Уезжали далеко, особенно полюбился маршрут вдоль реки Судости, вода в которой была прозрачной. Оставляли велики у небольшого мостика и долго любовались на неспешно текущую воду, разглядывая речных обитателей. Проезжали большие поля с табаком-дедовой радостью, дух захватывало от открывающихся просторов, но Урал был роднее. . Несколько дней были в городе у дядюшки, и приехав назад в Чаховку, с изумлением узнали, что явился их батька - кто-то из родни сообщил, что его дети и внук приехали. - Да, Сережка, нам с тобой предстоит испытание на выдержку.
Дед, первым зашедший в хату, только и сказал: - Здорово, Мишка!
– а ребята с любопытством разглядывали, можно сказать, незнакомого мужика. Если Алька кой чего помнила, то Серега совсем не знал его.
– Здравствуй, отец!
– как-то хором выдали они, а папашка передернулся:
– Здравствуйте, дети мои, рад вас видеть!
Повисло неловкое молчание, папаня оглянулся на деда:
– Бать!
– Не, Мишка. Я сказав тебе усе. Ня буду с тобой говОрить!
Дед пошел до соседа, Алька, пожалев явно растерявшегося мужика, сказала: -Может, Вы поесть хотите?
Он опять передернулся:
– Почему вы меня папой не называете?
– Ну, папа, это что-то близкое, когда рядом, по голове гладит, на руках носит, на коленки разбитые дует, по заднице шлепает, наконец, - выдал Серега, - а, Вы, простите, как-то в этом участия не принимали.
– Так, а ты что, дочь, скажешь?
Алька пожала плечами:
– Мало что можно добавить, да и я, как бы, в Ваших глазах явно в категорию гулящих подхожу...
– Таак, разговора явно не получится!
– папашка выскочил за дверь.
Ребята помрачнели.
– Принесло его... Серый, тебе теперь алиментов не видать, точно,
– Аль, вот письма писать одно, а увидеть в живую и ничего, абсолютно ничего не почувствовать... деда и дядь Ваню когда первый раз увидел, такая волна тепла накатила, радовался как Минька, а тут глухо.
В окно было видно, как отец, размахивая руками, что-то говорит деду, а тот обходит его, явно не желая слушать.
– Вот гад, доведет деда, придется ему таблетки пить!
Алька выскочила во двор:
– ...только ты виноват! Разбаловал их!
– услышала она папашкины слова, и взыграла в ней Цветковская кровь и упрямство:
– Вы не помните, сколько деду лет? Не знаете, что ему противопоказаны волнения? Дед, иди в хату. А мы без тебя пообщаемся!
Отойдя на приличное расстояние от дома, Алька спросила:
– Что конкретно Вам от нас надо?
Тот растерялся:
– Ну вы же мои дети, хотел вот посмотреть, какие вы выросли.
– А раньше не возникало такого желания?
– Я вас не бросал, я с вашей матерью жить не мог. Если бы я тогда не уехал, меня бы посадили.
– Пожизненно?
– Что? Нет, не важно на сколько, но посадили бы, за запрещенную в то время баптистскую веру. Я когда уезжал, у меня сердце было чернее сапога.
– Сейчас побелело?
– Что ты понимаешь?
– взорвался папашка.
– Я что, вам не помогал, у меня все корешки переводов сохранились.
– Вот даже как? А слабо корешки за конец шестидесятых поднять и посмотреть сумму алиментов? Помнится, если приходил перевод больше, чем на десять рублей, у нас праздник был, иногда.

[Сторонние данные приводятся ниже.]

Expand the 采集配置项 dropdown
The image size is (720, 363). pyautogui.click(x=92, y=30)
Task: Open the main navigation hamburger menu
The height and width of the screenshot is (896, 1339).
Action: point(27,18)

А то, что Сережка зимой, на Урале, заметьте, в школу в кедах бегом бегал?
– А вашей матери поменьше надо было мужиков перебирать.
– Перебирала она или нет, но мы с братиком никаких чужих мужиков в доме не видели. И мать нас не бросила, а как могла тянула из себя жилы, она наша мама, и не надо на неё дерьмо лить!

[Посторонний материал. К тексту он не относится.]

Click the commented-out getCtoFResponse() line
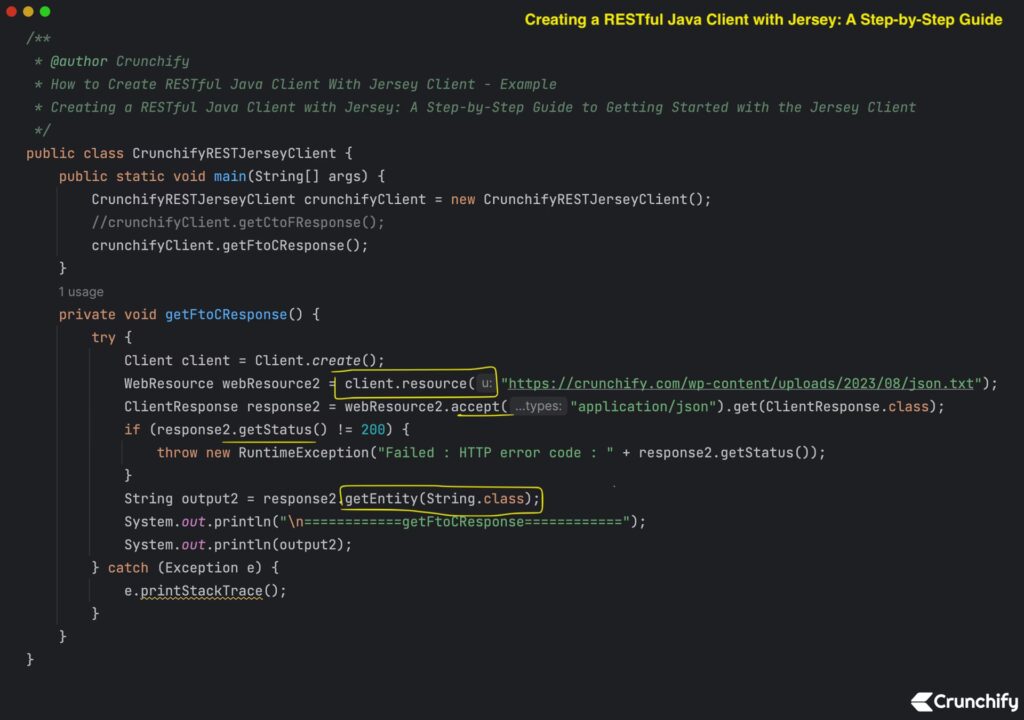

– Да и ты недалеко от своей матери ушла. Вон, нагуляла... брала бы пример с Ирины, в институте учится, в Москве, умница, красавица.
Алька вздохнула:
– Правда, что институт в Москве, жаль, не МГУ или МГИМО, всего лишь текстильный... Зря вы сюда приехали, не получится у нас разговора. Я вас ни о чем не просила и не попрошу, даже случись, на кусок хлеба денег не будет... Если совсем честно сказать - я рада, что росла без отца!

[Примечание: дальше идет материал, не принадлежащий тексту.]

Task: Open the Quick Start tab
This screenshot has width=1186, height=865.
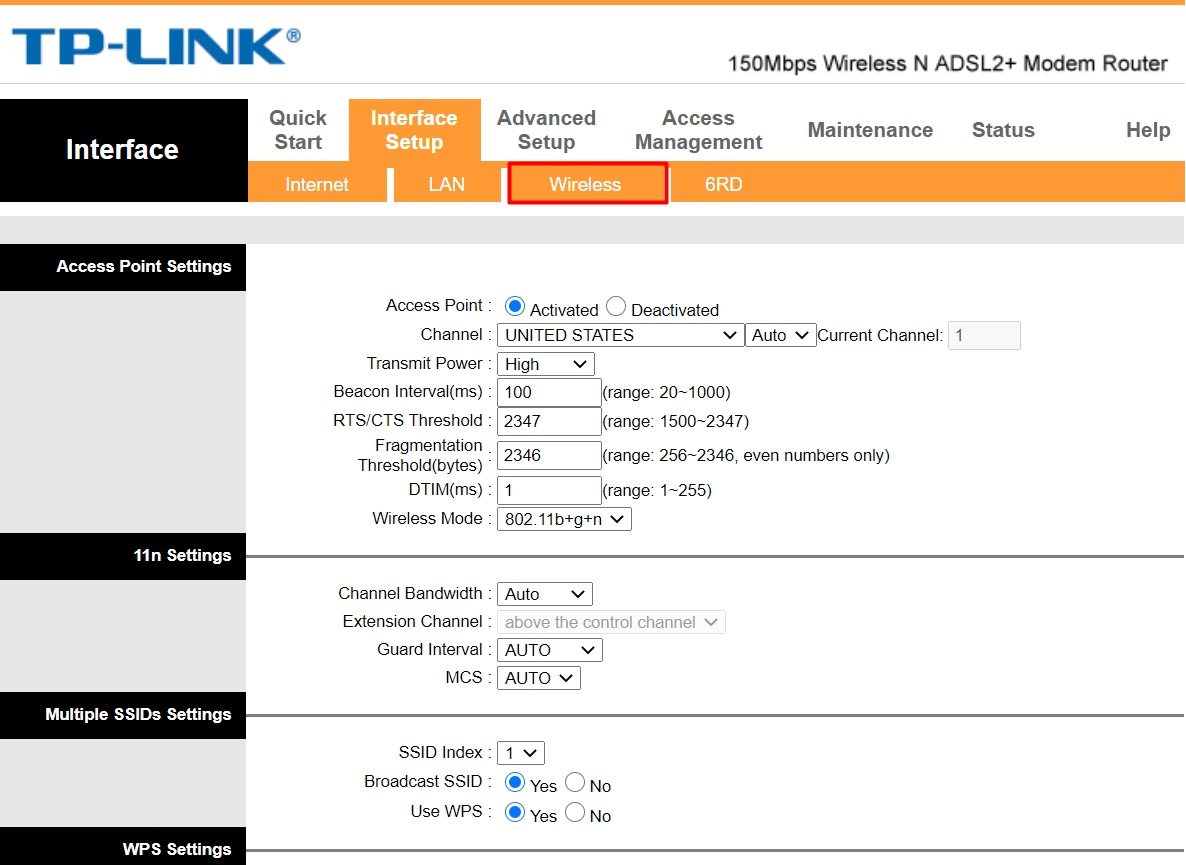Action: pyautogui.click(x=298, y=130)
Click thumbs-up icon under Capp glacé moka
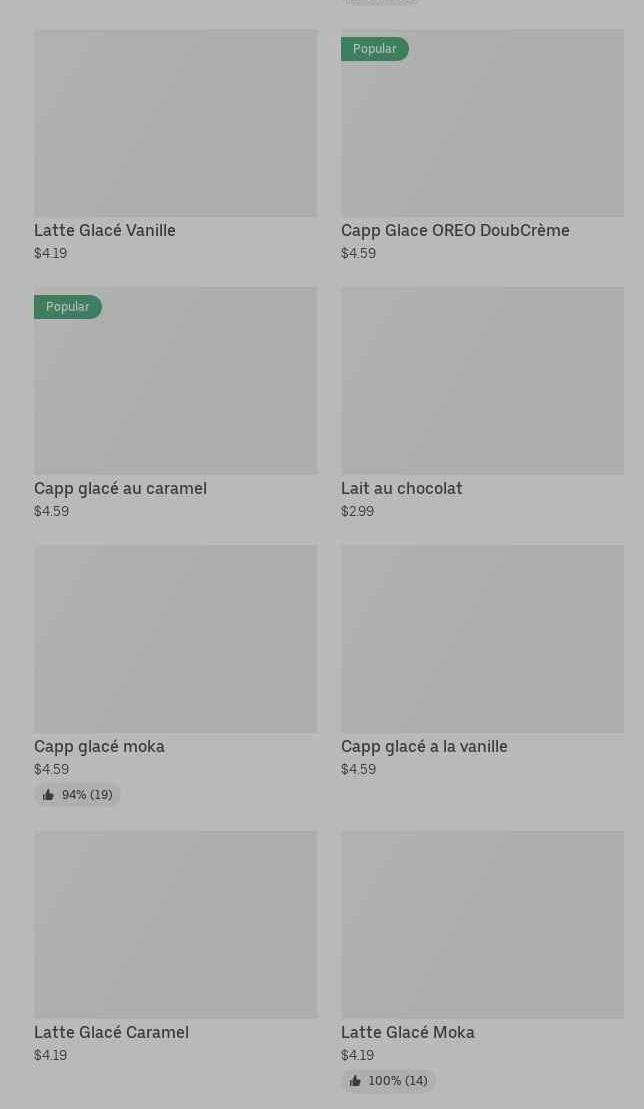Screen dimensions: 644x1109 click(48, 795)
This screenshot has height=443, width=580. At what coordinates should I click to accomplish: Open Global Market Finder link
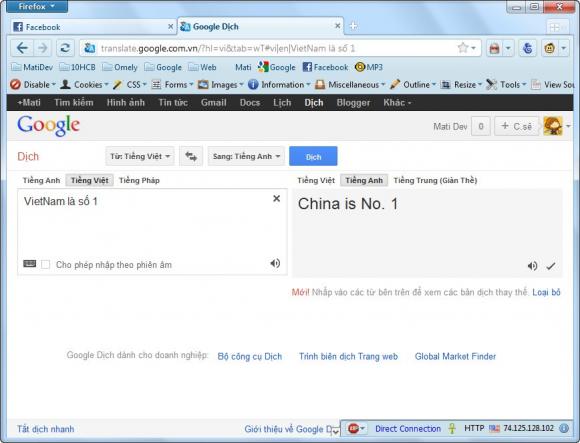(455, 356)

Она развернулась и пошла, не слушая, что там ещё говорит этот абсолютно чужой мужик. Возле дома на мамочку с разбегу налетел Мишутка:
– Мама, мы с Хведей ходили у грибы! Много-много шпиёнов нашли, будем жарить их?
– Минь, надо говорить правильно!
– Мамочка, дяденька на меня смотрит чужой, - шепнул он Альке, - я немножко поговорю как Хведя и перестану. Можно?
– Деда, - закричал он, увидев вышедшего деда,- я тебе чего покажу, - и вприпрыжку побежал к деду. А другой деда сумрачно смотрел ему вслед.